--- begin Listing ---

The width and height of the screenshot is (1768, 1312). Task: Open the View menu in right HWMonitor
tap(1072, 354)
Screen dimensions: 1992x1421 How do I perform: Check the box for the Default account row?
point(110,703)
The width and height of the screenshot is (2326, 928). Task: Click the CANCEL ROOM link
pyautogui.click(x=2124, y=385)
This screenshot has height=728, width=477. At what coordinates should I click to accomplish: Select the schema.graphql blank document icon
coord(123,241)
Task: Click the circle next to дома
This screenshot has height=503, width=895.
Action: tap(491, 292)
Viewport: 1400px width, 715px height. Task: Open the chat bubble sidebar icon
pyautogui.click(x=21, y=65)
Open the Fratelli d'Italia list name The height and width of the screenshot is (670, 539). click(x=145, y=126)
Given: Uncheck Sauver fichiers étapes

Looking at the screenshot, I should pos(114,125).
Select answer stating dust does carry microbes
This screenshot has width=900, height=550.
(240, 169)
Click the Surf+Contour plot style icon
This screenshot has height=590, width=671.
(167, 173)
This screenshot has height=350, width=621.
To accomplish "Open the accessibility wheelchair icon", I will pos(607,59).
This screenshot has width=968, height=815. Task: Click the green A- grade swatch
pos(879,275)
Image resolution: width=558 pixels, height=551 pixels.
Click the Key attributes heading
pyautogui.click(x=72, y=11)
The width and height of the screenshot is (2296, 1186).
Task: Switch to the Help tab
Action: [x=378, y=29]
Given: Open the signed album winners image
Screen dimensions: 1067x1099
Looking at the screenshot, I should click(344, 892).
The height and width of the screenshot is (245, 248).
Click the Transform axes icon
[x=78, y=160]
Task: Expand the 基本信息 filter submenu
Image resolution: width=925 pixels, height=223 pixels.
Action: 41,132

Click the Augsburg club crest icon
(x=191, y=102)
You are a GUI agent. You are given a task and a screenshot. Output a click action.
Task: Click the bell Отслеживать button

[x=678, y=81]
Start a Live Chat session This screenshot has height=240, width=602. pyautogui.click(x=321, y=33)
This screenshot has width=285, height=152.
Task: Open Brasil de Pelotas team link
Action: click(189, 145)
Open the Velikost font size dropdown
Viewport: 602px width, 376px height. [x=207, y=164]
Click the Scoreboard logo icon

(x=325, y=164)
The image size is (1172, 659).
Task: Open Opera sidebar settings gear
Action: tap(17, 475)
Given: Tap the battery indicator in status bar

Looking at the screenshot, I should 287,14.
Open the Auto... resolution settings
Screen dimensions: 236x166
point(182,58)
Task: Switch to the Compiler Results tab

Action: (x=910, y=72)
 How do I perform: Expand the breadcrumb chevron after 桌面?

--- end Listing ---

▶ **Your objective**:
Render every line of the listing above as a Markdown table with the columns "Row" and "Line". Number the rows in order and leave out the blank lines.

▶ **Written solution**:
| Row | Line |
|---|---|
| 1 | The width and height of the screenshot is (1768, 1312). Task: Open the View menu in right HWMonitor |
| 2 | tap(1072, 354) |
| 3 | Screen dimensions: 1992x1421 How do I perform: Check the box for the Default account row? |
| 4 | point(110,703) |
| 5 | The width and height of the screenshot is (2326, 928). Task: Click the CANCEL ROOM link |
| 6 | pyautogui.click(x=2124, y=385) |
| 7 | This screenshot has height=728, width=477. At what coordinates should I click to accomplish: Select the schema.graphql blank document icon |
| 8 | coord(123,241) |
| 9 | Task: Click the circle next to дома |
| 10 | This screenshot has height=503, width=895. |
| 11 | Action: tap(491, 292) |
| 12 | Viewport: 1400px width, 715px height. Task: Open the chat bubble sidebar icon |
| 13 | pyautogui.click(x=21, y=65) |
| 14 | Open the Fratelli d'Italia list name The height and width of the screenshot is (670, 539). click(x=145, y=126) |
| 15 | Given: Uncheck Sauver fichiers étapes |
| 16 | Looking at the screenshot, I should pos(114,125). |
| 17 | Select answer stating dust does carry microbes |
| 18 | This screenshot has width=900, height=550. |
| 19 | (240, 169) |
| 20 | Click the Surf+Contour plot style icon |
| 21 | This screenshot has height=590, width=671. |
| 22 | (167, 173) |
| 23 | This screenshot has height=350, width=621. |
| 24 | To accomplish "Open the accessibility wheelchair icon", I will pos(607,59). |
| 25 | This screenshot has width=968, height=815. Task: Click the green A- grade swatch |
| 26 | pos(879,275) |
| 27 | Image resolution: width=558 pixels, height=551 pixels. |
| 28 | Click the Key attributes heading |
| 29 | pyautogui.click(x=72, y=11) |
| 30 | The width and height of the screenshot is (2296, 1186). |
| 31 | Task: Switch to the Help tab |
| 32 | Action: [x=378, y=29] |
| 33 | Given: Open the signed album winners image |
| 34 | Screen dimensions: 1067x1099 |
| 35 | Looking at the screenshot, I should click(344, 892). |
| 36 | The height and width of the screenshot is (245, 248). |
| 37 | Click the Transform axes icon |
| 38 | [x=78, y=160] |
| 39 | Task: Expand the 基本信息 filter submenu |
| 40 | Image resolution: width=925 pixels, height=223 pixels. |
| 41 | Action: 41,132 |
| 42 | Click the Augsburg club crest icon |
| 43 | (x=191, y=102) |
| 44 | You are a GUI agent. You are given a task and a screenshot. Output a click action. |
| 45 | Task: Click the bell Отслеживать button |
| 46 | [x=678, y=81] |
| 47 | Start a Live Chat session This screenshot has height=240, width=602. pyautogui.click(x=321, y=33) |
| 48 | This screenshot has width=285, height=152. |
| 49 | Task: Open Brasil de Pelotas team link |
| 50 | Action: click(189, 145) |
| 51 | Open the Velikost font size dropdown |
| 52 | Viewport: 602px width, 376px height. [x=207, y=164] |
| 53 | Click the Scoreboard logo icon |
| 54 | (x=325, y=164) |
| 55 | The image size is (1172, 659). |
| 56 | Task: Open Opera sidebar settings gear |
| 57 | Action: tap(17, 475) |
| 58 | Given: Tap the battery indicator in status bar |
| 59 | Looking at the screenshot, I should 287,14. |
| 60 | Open the Auto... resolution settings |
| 61 | Screen dimensions: 236x166 |
| 62 | point(182,58) |
| 63 | Task: Switch to the Compiler Results tab |
| 64 | Action: (x=910, y=72) |
| 65 |  How do I perform: Expand the breadcrumb chevron after 桌面? |